## Votre objectif
Reprenez le texte sur la déviation des eaux du bassin du Congo et prolongez-le à partir de sa dernière phrase.
___ Texte fourni ___
Une technique que soutient Espérance Noumbou, ingénieure de conception halieutique, spécialisée dans la gestion des pêches et des écosystèmes aquatiques. « Soit des drainages, soit des pompages. C’est le même principe que celui qu’on utilise lors de la création des lacs artificiels. (Mais), les pompages sont plus coûteux que les drainages », précise-t-elle, en évoquant l’exemple de la Chine avec son projet de déviation des eaux du Sud au Nord.
Les 3 routes du projet de transfert des eaux Sud-Nord en Chine © Belfer Center
Faisable, mais incertain
Toutefois, ces spécialistes émettent des réserves par rapport à sa matérialisation. « Aller récupérer des ressources en eau dans le bassin du Congo, c’est creuser encore plus le déficit existant. Côté Cameroun, ça peut être un peu complexe parce qu’on parle d’une zone semi-aride où on a parfois des cours d’eau non permanents (des mayo) et le débit de la Bénoué n’est pas très grand (…) lorsqu’on va dévier les eaux pendant les crues, il y a une phase pendant laquelle, surtout en étiage, où on ne peut pas apporter grand-chose, et le processus va continuer », développe Dr Sakaros Bogning.
___ Matériau ___
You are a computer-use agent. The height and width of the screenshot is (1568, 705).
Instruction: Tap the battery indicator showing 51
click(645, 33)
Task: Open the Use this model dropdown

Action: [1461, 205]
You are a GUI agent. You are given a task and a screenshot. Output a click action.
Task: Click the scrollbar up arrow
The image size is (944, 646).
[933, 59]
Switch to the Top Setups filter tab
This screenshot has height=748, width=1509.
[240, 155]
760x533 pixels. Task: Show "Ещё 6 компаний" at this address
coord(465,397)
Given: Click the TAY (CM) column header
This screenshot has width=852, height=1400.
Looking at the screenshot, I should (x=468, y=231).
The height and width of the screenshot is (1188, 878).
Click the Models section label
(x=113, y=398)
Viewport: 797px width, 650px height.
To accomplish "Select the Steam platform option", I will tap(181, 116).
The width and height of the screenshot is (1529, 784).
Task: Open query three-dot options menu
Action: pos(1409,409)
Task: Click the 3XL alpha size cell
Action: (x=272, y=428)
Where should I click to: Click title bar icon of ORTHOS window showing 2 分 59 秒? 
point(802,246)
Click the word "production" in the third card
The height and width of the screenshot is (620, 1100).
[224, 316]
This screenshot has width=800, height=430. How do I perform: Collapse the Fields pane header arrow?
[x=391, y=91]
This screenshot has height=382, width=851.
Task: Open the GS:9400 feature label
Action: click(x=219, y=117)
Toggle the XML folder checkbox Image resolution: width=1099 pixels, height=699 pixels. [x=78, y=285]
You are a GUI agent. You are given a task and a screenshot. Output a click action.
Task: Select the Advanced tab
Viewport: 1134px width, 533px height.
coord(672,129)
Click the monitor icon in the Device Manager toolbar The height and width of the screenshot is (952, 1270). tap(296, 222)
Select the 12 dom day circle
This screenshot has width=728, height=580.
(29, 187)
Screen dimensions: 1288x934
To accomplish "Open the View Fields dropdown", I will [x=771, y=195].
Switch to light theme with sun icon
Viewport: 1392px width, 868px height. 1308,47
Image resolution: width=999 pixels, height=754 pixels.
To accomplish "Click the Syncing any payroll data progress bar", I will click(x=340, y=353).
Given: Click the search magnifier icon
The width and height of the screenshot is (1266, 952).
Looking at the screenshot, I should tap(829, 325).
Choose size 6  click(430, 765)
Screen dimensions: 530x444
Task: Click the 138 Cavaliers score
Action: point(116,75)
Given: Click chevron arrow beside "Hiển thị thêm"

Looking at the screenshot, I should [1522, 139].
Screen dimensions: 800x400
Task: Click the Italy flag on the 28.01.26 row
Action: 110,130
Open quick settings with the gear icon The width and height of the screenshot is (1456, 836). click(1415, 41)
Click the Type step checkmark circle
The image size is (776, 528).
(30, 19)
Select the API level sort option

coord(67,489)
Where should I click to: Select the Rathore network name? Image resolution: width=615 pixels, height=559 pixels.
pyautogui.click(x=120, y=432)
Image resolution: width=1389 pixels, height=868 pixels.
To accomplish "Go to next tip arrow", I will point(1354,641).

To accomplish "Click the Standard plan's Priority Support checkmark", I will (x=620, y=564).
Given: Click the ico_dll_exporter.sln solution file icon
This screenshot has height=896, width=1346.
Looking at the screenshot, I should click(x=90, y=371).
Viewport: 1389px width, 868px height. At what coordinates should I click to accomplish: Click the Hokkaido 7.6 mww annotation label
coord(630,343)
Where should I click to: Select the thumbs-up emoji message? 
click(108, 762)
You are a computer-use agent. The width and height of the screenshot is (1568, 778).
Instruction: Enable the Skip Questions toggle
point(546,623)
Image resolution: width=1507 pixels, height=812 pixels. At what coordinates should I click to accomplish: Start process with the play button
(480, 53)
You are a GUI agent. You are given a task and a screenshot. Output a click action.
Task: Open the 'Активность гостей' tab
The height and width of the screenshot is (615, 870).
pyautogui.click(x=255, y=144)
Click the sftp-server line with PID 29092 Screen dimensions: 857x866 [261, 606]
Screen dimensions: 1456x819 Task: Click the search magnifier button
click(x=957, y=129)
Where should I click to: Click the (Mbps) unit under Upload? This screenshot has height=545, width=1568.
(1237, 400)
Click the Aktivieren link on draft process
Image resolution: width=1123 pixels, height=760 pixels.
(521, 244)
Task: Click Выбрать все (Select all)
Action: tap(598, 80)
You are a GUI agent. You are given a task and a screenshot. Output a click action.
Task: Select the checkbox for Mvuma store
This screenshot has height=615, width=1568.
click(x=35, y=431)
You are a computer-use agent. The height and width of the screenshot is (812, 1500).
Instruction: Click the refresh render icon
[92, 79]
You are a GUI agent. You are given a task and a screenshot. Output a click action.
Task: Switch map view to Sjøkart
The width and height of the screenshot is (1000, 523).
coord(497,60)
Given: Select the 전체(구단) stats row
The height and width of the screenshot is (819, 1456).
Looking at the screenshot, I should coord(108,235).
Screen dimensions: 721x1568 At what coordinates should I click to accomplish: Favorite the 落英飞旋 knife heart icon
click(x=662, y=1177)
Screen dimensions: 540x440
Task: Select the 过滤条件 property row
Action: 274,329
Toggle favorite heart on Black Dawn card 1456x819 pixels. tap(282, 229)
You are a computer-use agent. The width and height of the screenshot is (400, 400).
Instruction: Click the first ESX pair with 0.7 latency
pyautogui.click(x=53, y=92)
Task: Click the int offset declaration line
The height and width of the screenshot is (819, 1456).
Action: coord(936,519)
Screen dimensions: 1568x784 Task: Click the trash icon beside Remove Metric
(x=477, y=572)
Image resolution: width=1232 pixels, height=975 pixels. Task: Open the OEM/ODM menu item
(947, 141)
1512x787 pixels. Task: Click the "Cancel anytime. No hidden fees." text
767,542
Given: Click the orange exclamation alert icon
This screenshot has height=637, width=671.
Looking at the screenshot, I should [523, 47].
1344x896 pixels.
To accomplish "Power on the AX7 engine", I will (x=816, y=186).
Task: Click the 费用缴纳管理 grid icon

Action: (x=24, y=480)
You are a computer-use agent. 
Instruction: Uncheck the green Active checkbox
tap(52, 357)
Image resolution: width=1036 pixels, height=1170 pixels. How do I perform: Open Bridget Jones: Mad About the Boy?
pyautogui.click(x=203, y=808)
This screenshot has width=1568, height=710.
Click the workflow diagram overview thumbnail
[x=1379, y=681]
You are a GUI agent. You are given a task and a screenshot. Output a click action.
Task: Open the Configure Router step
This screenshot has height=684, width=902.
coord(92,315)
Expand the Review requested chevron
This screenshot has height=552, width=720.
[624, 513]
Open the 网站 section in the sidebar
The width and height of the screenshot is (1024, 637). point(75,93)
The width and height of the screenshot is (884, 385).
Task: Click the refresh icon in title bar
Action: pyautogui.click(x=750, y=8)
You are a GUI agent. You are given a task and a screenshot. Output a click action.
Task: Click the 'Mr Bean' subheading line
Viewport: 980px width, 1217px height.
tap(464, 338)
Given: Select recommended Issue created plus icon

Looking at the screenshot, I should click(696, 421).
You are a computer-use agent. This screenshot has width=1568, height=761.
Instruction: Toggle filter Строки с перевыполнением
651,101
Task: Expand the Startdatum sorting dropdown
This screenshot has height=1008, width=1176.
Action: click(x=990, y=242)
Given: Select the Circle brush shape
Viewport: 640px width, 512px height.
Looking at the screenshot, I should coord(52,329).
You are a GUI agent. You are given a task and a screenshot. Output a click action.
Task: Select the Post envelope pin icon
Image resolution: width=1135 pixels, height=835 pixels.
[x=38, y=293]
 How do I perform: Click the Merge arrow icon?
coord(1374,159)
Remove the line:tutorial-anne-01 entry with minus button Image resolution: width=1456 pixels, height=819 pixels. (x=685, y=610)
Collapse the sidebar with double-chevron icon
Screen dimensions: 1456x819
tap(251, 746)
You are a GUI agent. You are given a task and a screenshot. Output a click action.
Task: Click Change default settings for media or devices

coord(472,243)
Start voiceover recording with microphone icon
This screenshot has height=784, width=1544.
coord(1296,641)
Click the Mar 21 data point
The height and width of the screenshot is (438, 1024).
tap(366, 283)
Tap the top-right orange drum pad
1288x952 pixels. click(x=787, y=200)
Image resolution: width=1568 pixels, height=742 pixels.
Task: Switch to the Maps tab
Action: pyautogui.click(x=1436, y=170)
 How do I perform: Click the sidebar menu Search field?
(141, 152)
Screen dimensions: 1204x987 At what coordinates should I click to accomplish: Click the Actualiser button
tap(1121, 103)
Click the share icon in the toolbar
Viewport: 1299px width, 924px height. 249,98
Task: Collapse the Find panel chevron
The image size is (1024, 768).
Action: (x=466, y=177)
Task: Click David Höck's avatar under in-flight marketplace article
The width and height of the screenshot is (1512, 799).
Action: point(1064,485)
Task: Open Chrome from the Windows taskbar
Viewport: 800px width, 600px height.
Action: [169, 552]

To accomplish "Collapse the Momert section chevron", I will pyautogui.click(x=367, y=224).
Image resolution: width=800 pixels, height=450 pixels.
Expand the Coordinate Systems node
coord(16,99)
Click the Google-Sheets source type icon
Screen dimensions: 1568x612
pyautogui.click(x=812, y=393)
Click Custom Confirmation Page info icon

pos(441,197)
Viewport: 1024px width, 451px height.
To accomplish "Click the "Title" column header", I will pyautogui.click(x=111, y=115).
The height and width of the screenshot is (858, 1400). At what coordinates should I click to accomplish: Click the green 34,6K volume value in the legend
___
## Réponse attendue
Les craintes d’Espérance Noumbou sont portées sur l’impact d’un tel projet sur la faune. « Il peut arriver qu’on introduise de nouvelles espèces qui deviennent invasives et tuent les espèces endémiques au Lac Tchad. Ou bien elles peuvent ne pas supporter les conditions physicochimiques du Lac Tchad et mourir » souligne-t-elle. Dans la même logique, Dr Sakaros Bogning relève que : « on risque d’avoir des espèces nuisibles qui vont entrer dans le bassin et changer totalement son fonctionnement. On pourrait donc avoir des ressources en eau, mais peut -être perdre une ressource halieutique et bien d’autres ressources encore ».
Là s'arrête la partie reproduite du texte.